Excerpts from a dataset:
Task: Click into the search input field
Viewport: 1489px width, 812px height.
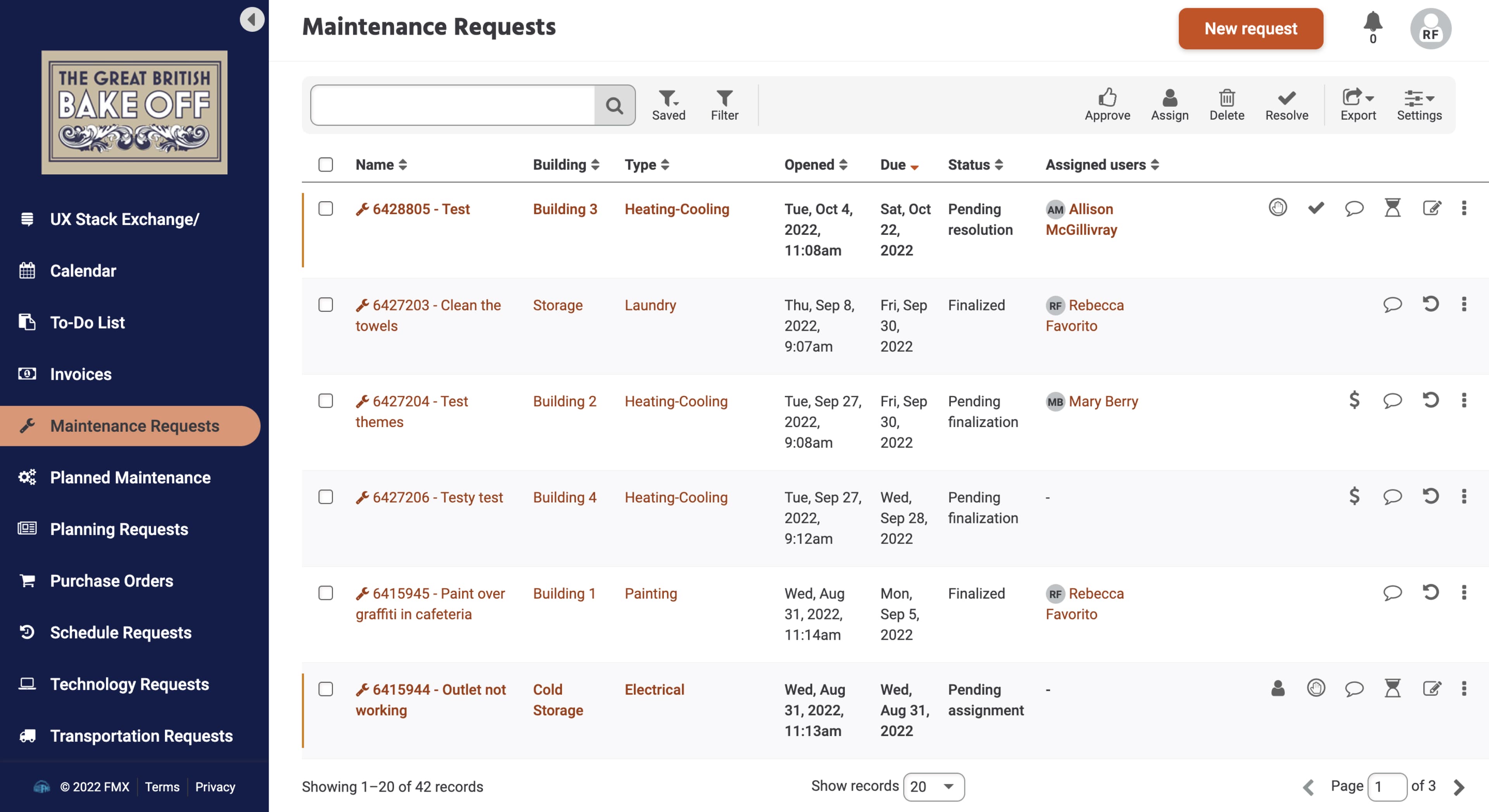Action: pyautogui.click(x=453, y=105)
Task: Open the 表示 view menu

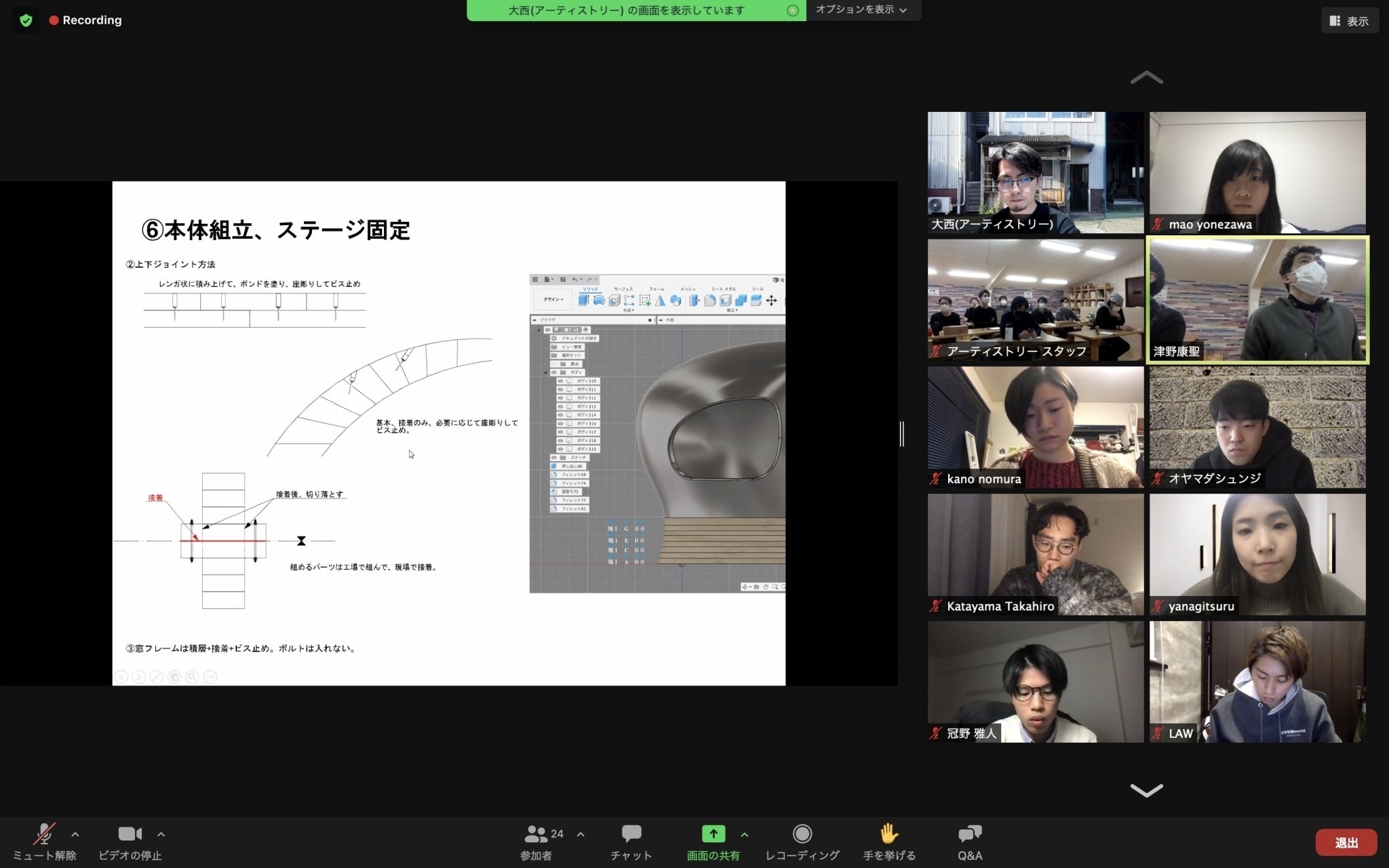Action: pos(1349,21)
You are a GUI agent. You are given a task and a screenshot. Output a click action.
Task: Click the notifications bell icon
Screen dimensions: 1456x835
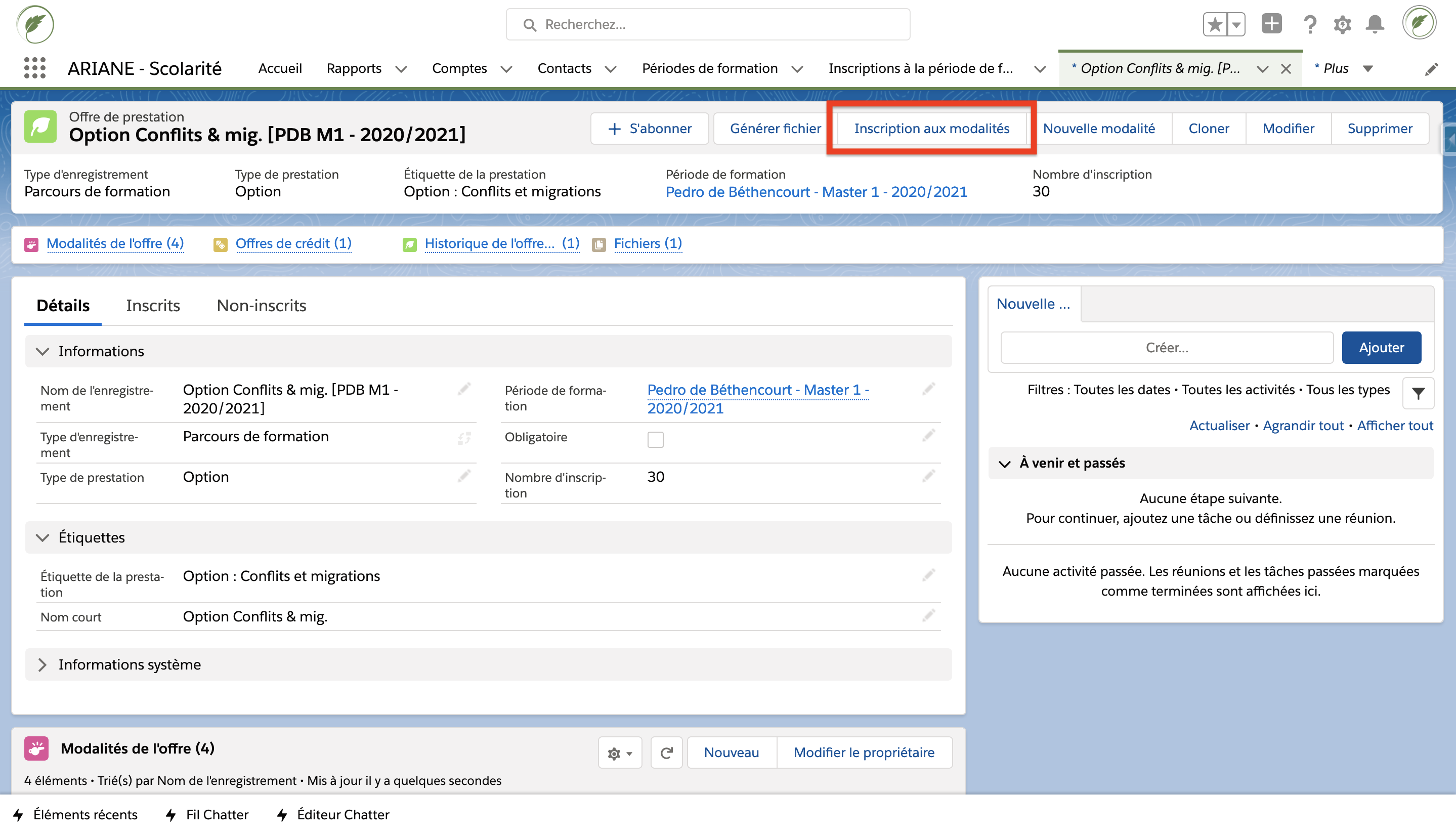pyautogui.click(x=1375, y=24)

WHAT IS NEEDED: Every line above should be returned word for word, with the pictures left behind.

EXERCISE ANSWER:
Task: Click into the search input field
Viewport: 1489px width, 812px height.
Action: pyautogui.click(x=453, y=105)
Task: Open the 表示 view menu

Action: pos(1349,21)
You are a GUI agent. You are given a task and a screenshot. Output a click action.
Task: Click the notifications bell icon
Screen dimensions: 1456x835
pyautogui.click(x=1375, y=24)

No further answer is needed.